January 28, 1999
Low Res. (98 KB)
High Res. (401 KB)
Object Name: Orion Nebula
Telescope: Subaru Telescope / Cassegrain Focus
Filter: J (1.25 micron), K' (2.15 micron), H 2 -line (2.12 micron)
Color: Blue (J), Green (K'), Red (H 2 -line)
Date: UT 1999 Jan 14 (J), Jan 12 (K'), Jan 14 (H 2 -line narrow band filter)
Exposure: 68 sec (J), 338 sec (K'), 30 sec (H 2 -line)
Field of View: 4.1 arcmin by 4.8 arcmin
Orientation: North up, east left
Position: RA(J2000.0)=5h35m15s, DEC(J2000.0)=-5d23m29s
This is an infrared image of the the famous Orion nebula (Messier 42), located 1500 light years away.
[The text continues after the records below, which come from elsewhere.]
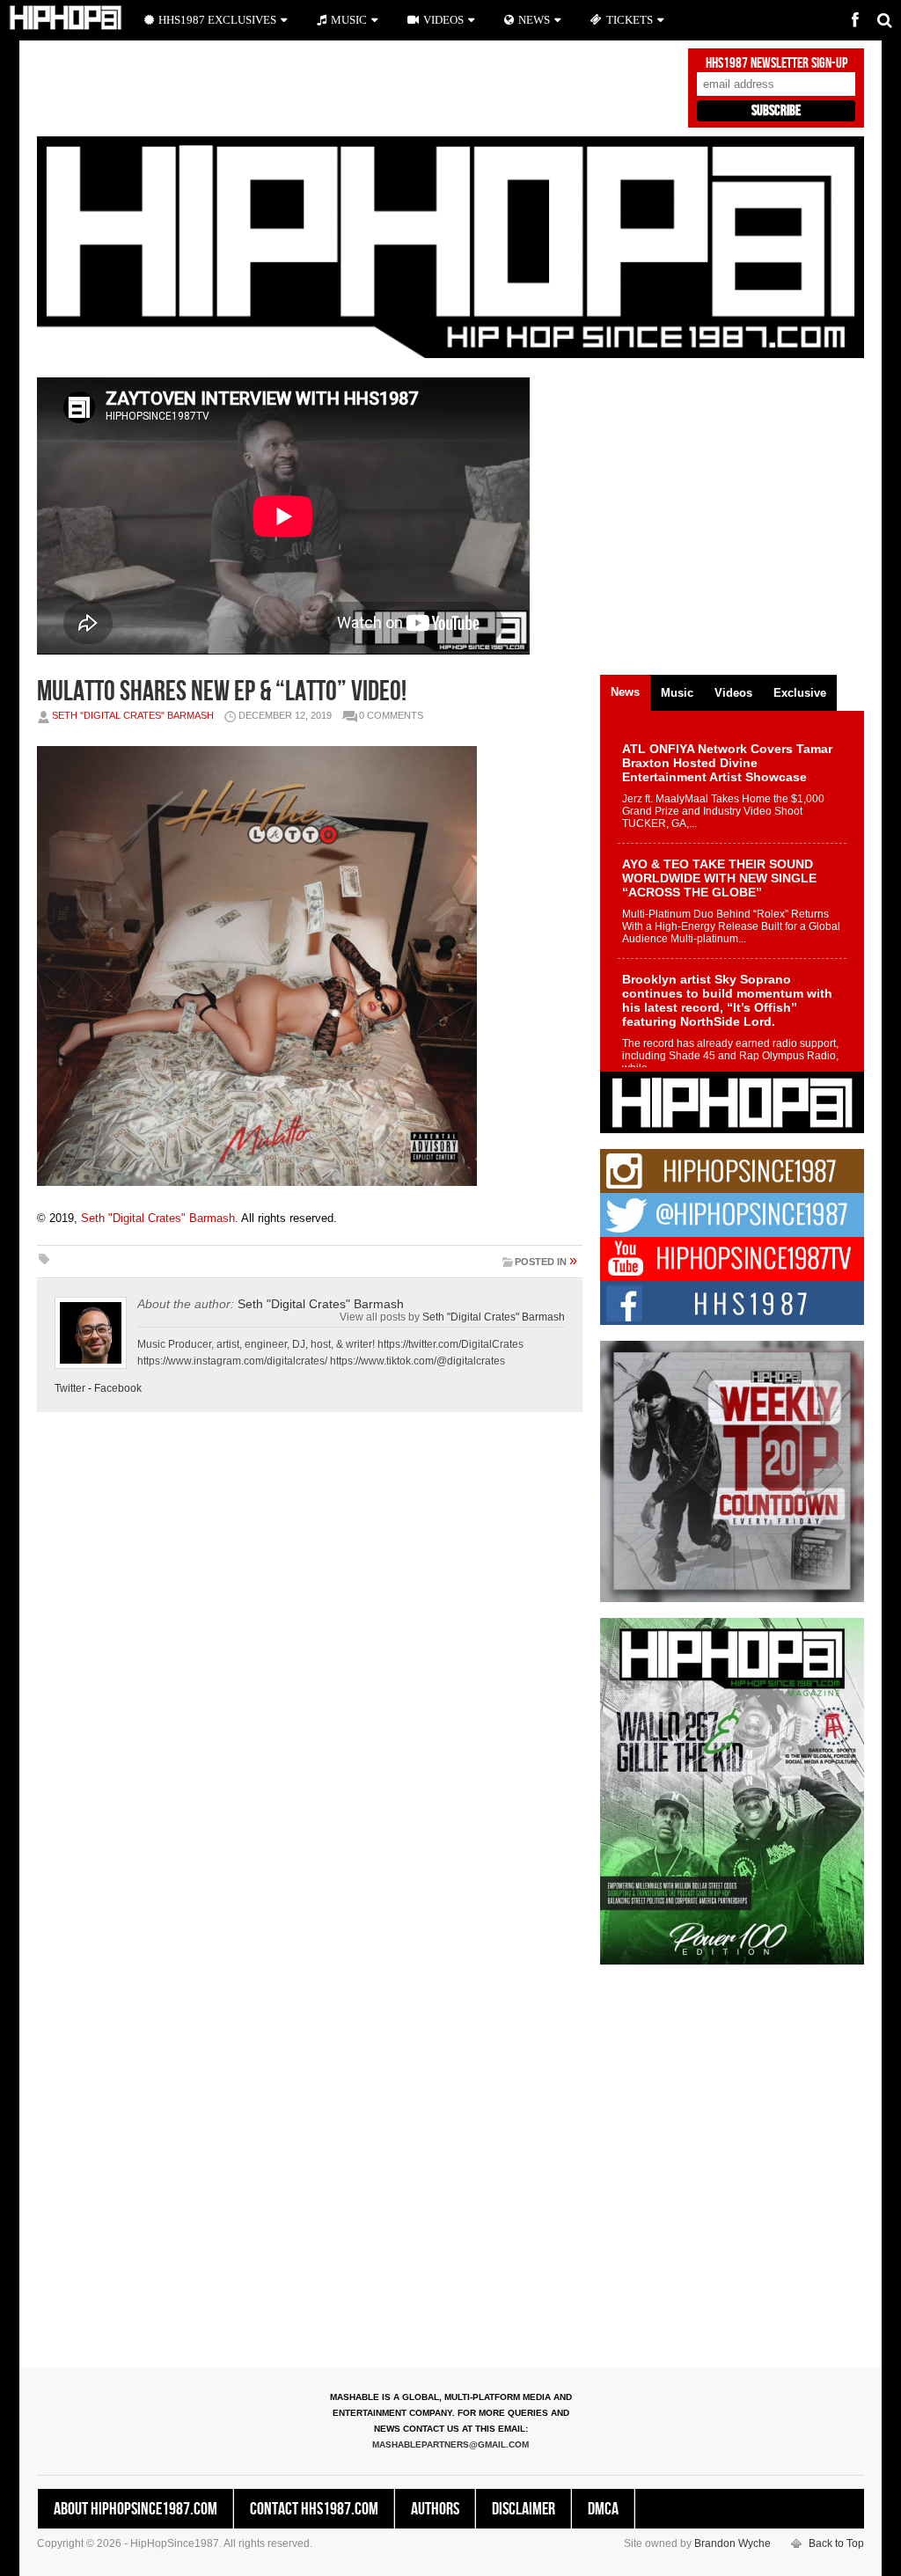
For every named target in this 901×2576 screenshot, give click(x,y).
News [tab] (625, 692)
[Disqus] (309, 1671)
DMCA (603, 2509)
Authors (435, 2509)
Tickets (629, 19)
At the center of the image is the Trapezium, a group of four bright stars. Many stars seen around the Trapezium are young stars embedded in the Orion molecular cloud located behind the Orion nebula. Many of them are seen only at infrared wavelengths. Blue, faint, and diffuse emission extending over the entire region is due to hot gas ionized by strong ultraviolet radiation emitted by the Trapezium stars. The bright bar seen in the lower left part of the image is an ionization front.
Above the Trapezium, a butterfly-like red feature is seen in the image, containing the Kleinman-Low (KL) nebula which is deeply embedded in the Orion molecular cloud. At the center of the KL nebula is a star called IRc2, which is in the process of forming. This star is believed to be 30 times more massive than the Sun, and its activities are the cause of the big butterfly feature.
This false-color image was synthesized from three images taken with J (1.25 micron), K' (2.15 micron), and H 2 -line (2.12 micron, narrow band) filters, assigning blue for J, green for K', and red for H 2 -line images. Nine images of contiguous fields were obtained with CISCO, which has a 2 arcmin by 2 arcmin field of view, and were combined to make this image. Some ghost (false) images from very bright stars are seen.